— TRECHO PARA ANÁLISE —
• • • • • • •
Essas características do sistema econômico não são apenas coincidência. Elas fazem parte de um conjunto de estruturas que mantêm a concentração de renda na mão de poucas pessoas, em troca da exploração irrestrita do trabalho, que é ainda mais forte em países fora do centro do capitalismo.
O assunto marcou o encontro, a questão também é pauta de luta na 6ª Semana Social Brasileira, articulação que envolve movimentos populares e pastorais sociais a partir do lema “Mutirão pela vida: Por Terra, Teto e Trabalho”. É na falta dessas condições básicas que as pessoas são impelidas a migrar em busca de uma situação melhor. Ou seja, os fluxos migratórios são consequências do modelo de desenvolvimento estabelecido pelo capitalismo, que nas suas práticas expulsa pessoas de suas terras e retira seu direito ao trabalho.
“É esse modelo de desenvolvimento, que expulsa as pessoas dos seus países, que impele as pessoas, porque não existe migração natural, espontânea. Hoje a migração é forçada de todas as maneiras: pelo modelo capitalista, pelas catástrofes e pelo processo econômico. Esse sistema econômico capitalista ele trabalha para que as pessoas sejam jogadas no lixo mesmo”, afirmou, Sandra Quintela, articuladora da Rede Jubileu Sul, em uma análise.
Quintela ainda lembrou que o mesmo sistema que é amplamente aberto ao capital estrangeiro acaba com a concorrência e a possibilidade de desenvolvimento das nações periféricas do capitalismo, alertando para o fato de que é esse processo que gera ostensivas políticas contra pessoas em situação de migração. A economista também lembrou a contribuição econômica das pessoas migrantes para as economias nacionais.
• • • • • • •
— ITENS FORNECIDOS —
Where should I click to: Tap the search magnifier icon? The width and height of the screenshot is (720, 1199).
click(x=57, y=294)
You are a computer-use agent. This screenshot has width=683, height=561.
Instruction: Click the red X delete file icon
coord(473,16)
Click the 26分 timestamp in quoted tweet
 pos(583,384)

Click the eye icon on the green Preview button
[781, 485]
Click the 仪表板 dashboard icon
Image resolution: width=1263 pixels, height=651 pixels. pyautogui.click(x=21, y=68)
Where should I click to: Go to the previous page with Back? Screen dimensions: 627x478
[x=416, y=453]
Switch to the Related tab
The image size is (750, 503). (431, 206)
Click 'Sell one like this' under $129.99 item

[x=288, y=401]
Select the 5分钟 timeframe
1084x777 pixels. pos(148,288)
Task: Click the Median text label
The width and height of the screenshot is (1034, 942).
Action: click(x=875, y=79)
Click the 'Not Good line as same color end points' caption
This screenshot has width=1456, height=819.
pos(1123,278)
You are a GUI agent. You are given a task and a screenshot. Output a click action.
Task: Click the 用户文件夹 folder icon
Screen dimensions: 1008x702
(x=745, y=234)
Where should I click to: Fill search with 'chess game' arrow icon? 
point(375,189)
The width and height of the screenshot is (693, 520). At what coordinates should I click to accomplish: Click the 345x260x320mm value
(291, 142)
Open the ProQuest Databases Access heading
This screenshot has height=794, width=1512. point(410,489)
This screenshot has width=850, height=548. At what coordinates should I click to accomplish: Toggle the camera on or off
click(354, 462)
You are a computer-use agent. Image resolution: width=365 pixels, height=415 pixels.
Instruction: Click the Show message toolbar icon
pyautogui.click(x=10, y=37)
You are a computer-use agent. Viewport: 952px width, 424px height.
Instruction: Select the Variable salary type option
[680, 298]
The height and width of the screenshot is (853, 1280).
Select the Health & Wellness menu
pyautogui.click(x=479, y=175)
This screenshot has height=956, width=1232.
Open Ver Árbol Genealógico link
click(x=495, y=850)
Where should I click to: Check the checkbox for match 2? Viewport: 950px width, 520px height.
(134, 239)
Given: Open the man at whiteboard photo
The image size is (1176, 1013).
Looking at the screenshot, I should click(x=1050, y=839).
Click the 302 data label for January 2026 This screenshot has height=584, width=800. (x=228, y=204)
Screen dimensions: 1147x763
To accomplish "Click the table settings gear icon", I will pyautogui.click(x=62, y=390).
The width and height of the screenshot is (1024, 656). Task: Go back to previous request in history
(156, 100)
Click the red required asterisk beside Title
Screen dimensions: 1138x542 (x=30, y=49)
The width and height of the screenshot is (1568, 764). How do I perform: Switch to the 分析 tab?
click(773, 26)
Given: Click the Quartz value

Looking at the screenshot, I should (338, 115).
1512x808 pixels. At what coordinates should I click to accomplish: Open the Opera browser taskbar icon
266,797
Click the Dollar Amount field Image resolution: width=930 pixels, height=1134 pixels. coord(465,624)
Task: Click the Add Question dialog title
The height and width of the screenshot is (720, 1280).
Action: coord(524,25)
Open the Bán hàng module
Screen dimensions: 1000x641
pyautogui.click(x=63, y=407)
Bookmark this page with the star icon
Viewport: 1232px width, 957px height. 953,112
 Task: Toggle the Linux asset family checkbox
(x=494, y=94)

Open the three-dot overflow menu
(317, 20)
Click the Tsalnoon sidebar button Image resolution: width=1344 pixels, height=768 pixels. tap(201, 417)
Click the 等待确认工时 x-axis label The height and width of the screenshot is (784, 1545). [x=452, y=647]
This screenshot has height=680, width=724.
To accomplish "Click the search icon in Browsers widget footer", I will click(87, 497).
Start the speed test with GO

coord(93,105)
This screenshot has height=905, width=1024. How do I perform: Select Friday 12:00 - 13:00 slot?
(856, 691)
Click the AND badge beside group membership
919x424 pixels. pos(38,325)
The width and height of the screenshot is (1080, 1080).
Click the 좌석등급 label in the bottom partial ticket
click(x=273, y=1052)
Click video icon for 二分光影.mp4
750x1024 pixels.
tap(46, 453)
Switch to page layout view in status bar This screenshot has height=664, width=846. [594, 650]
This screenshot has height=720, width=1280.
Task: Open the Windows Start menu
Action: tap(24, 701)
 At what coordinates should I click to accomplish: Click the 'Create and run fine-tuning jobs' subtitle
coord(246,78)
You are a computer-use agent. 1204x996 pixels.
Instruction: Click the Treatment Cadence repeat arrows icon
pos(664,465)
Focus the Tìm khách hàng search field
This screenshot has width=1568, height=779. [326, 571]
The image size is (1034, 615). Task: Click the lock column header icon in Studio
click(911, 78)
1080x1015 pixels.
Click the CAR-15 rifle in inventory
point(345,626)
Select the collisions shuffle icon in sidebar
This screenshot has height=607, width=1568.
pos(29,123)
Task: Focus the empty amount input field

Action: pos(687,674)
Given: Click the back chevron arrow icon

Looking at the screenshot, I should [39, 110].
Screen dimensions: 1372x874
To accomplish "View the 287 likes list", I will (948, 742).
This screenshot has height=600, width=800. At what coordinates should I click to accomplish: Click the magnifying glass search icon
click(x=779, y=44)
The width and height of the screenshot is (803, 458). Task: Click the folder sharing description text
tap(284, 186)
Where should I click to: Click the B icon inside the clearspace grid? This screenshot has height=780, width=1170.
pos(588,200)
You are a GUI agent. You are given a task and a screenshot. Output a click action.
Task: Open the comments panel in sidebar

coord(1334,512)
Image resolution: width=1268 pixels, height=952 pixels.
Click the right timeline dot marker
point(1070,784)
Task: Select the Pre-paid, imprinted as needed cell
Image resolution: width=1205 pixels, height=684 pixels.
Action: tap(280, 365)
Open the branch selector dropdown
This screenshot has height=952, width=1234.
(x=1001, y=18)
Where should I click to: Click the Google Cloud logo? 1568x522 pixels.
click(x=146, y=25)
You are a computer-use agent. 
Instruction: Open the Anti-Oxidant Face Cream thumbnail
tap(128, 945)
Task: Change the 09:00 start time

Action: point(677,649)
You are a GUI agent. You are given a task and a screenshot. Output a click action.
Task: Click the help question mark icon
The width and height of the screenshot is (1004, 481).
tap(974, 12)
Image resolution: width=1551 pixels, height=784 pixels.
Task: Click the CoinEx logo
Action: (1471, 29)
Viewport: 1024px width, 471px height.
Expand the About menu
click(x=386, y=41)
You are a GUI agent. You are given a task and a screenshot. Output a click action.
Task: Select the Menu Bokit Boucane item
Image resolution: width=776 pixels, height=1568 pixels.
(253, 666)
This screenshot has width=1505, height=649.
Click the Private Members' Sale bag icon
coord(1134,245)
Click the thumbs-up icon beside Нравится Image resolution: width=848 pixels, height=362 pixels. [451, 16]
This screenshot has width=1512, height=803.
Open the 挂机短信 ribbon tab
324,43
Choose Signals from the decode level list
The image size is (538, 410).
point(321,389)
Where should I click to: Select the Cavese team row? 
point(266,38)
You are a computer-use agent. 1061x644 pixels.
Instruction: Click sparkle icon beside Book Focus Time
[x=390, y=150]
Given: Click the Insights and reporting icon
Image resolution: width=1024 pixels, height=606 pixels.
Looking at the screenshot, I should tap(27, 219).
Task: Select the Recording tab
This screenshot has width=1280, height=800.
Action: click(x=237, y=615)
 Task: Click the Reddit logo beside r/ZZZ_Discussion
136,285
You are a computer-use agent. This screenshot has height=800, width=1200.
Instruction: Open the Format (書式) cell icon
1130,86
• • • • • • •
— DETALHES DO PROBLEMA —
Edite o trecho do texto sobre migração e capitalismo que vai de "Quintela ainda lembrou" até "as economias nacionais.", substituindo "ostensivas" por "agressivas". Os itens foram retirados de outra fonte.

— RESULTADO —
Quintela ainda lembrou que o mesmo sistema que é amplamente aberto ao capital estrangeiro acaba com a concorrência e a possibilidade de desenvolvimento das nações periféricas do capitalismo, alertando para o fato de que é esse processo que gera agressivas políticas contra pessoas em situação de migração. A economista também lembrou a contribuição econômica das pessoas migrantes para as economias nacionais.